Saturday, May 28, 2011

Rapture Freak Out

So the rapture became a crapture and it turns out those hundreds of thousands of dollars spent on billboards probably could have been better spent on things like, I don’t know- feeding orphans- as opposed to lining the war chest of Lamar advertising. I just wish I could’ve seen the parties being thrown by advertising execs on May 21st. I imagine water was being turned into wine at an alarming rate.


That said, I didn’t fear the end of the world at all on that day. Because I fear the end of the world every day.

Being raised in a ultra-conservative Evangelical household, I feared the rapture like I feared the rapists and killers on Unsolved Mysteries that I encountered every time I got to stay up late at the cable television paradise known as my grandparents’ house. It’s more than a little ironic that the rapture was supposed to be everything I should have anticipated as a good Christian, but I found it annoying that if it did occur, it would rob me of the rest of my life. It says a lot that I wouldn’t want to miss out on a life consisting of things like looking forward to the Scholastic book fair or waiting all week long to watch TGIF until Uncle Jesse said “H-E-double hockey stick,” at which point my parents made me turn it off and go to bed.

That said, I felt that I had so much to live for before God popped down like a jack-in-a-box claw machine and plucked me into the foggy ether of heaven to make me play harps and sing with angels for, oh, only a billion forevers. It sounded about as appealing as a drum circle in the parking lot at a Dave Matthews concert. Anyway, I realized as a young child that if I was caught up into playing in the Everlasting Plastic Bucket Band, I was inevitably going to miss out on the greatest things this earthly life had to offer. More specifically, I would never be able to 1) play Major League Baseball, 2) have sex with a girl, 3) kiss a girl, and/or 4) talk to a girl. (Eighteen was a tough year.)

Church didn’t help my fear since a large mural in my Sunday School classroom had ghost-like wisps of people being caught up into the golden trumpeted clouds as chaos reigned below in the form of burning airplanes and highway car pile-ups (see above). My parents didn’t help my fear because my dad insisted on ending all sentences related to the future with the “if the Lord tarries” tagline (tarry means “wait.” I’m assuming nobody else knows this except Christians). Such as: “We can go to McDonald’s after we’re done shopping...if the Lord tarries.” And then I would just picture God as the Hamburglar, replacing my delicious french fries and cheap plastic toy down here with gross healthy foods like fruit up in “paradise.”

My parents kind of thought the world was going to end by the time I got to kindergarten, which may explain why I was allowed to ride without a seat belt in the back of a Plymouth Horizon whose door sometimes randomly opened while going around sharp turns. In any case, my kindergarten year was1987. In hindsight, it’s not that inconceivable that the world was going to end in the near future, seeing as if there was any decade to doubt the sanity of the human race, it was the 80’s. But then the 90’s came and people wore socks with Birkenstocks and we were still here. And then the 00’s came and the Red Sox actually won a World Series. Still here. And in the 10’s, I thought the most telling sign that the end might be near was when Susan Boyle sold like 10 million records in about a month. But apparently it takes a lot more than that, and even more than Rebecca Black becoming famous (if anyone forgets, she sang that song “Friday.” You can probably find it on YouTube).
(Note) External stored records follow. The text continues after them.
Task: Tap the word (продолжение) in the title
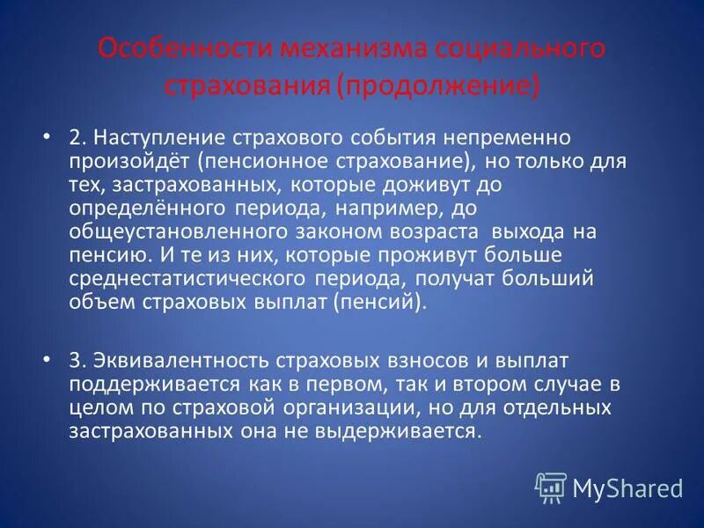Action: (x=442, y=87)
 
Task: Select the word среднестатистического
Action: (x=186, y=279)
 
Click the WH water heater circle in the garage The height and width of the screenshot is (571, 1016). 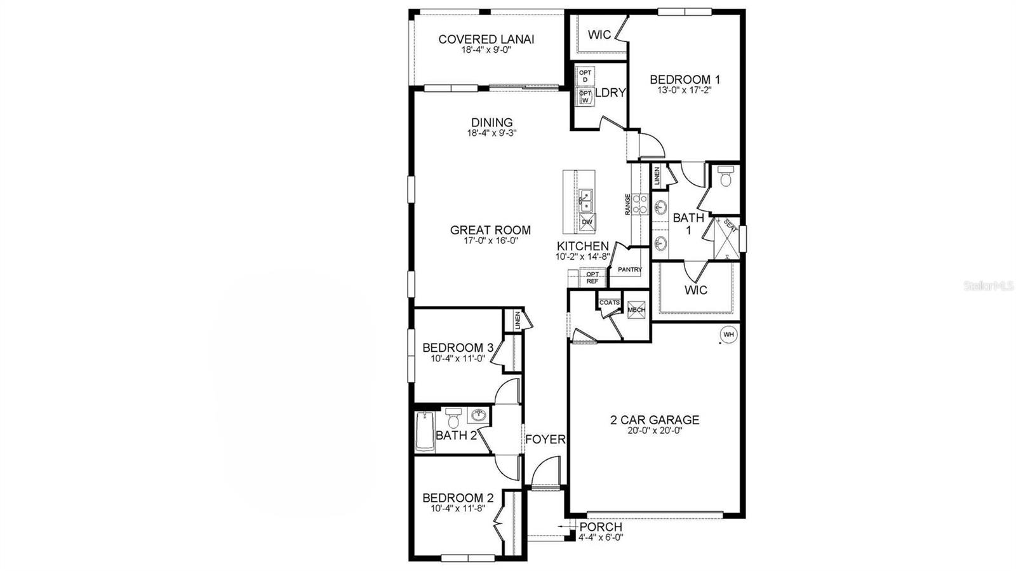click(728, 334)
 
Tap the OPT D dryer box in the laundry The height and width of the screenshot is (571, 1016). click(585, 76)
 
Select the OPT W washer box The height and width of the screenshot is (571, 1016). click(585, 97)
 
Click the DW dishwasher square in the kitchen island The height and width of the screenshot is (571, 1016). click(587, 222)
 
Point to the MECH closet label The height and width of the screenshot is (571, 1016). click(636, 310)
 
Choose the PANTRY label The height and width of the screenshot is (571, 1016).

And yet I’m still a little nervous.

Sometimes I’ll call three or four friends, as well as my parents’ house and nobody will pick up. And I picture all of them gone, off to have sex and hit walk-off home runs for all eternity while I’m left having to dodge falling stars and deal with rivers flowing with blood. I mean, in those situations, if someone gave me 1,000 to one odds on a dollar that they were taken into space, I would take it. Even though my money would be worthless cause a one world order would be instituted within the next year.

Exhibit two, just the other day I was at Kimi’s parents house and we were looking for them and they weren’t anywhere in the house (even though they were ten minutes earlier). Both their cars were in the driveway, and I promise there was an eerie silence hanging in the air as well. Most people’s natural reaction would be, “They’re probably outside.” Not me. Part of me was seriously thinking, “I’ve been left behind. I’m gonna find two piles of clothing, with no bodies. And we’re going to have to sell this house on a down market, not to mention that millions of other people will be gone, necessitating much less housing, so I’m even more screwed.” Turns out, they were outside. Crazy.

I don’t hold anything against my mom and dad, and they’re now a little more realistic about God’s plan for the human race, but it is a weird Pavlovian response for me to fear getting left behind by a God that I really do still love. At the same time, it’s kind of fun I guess. And I don’t know, maybe someday someone will be trying to call me and I’ll be the one who’s out of here. But really, I hope that when all this ends, God doesn’t just start picking people off, but that he brings wholeness and perfection to a pretty awesome world that’s already here.

And I’ll own Camden Yards and love Kimi well, literally forever.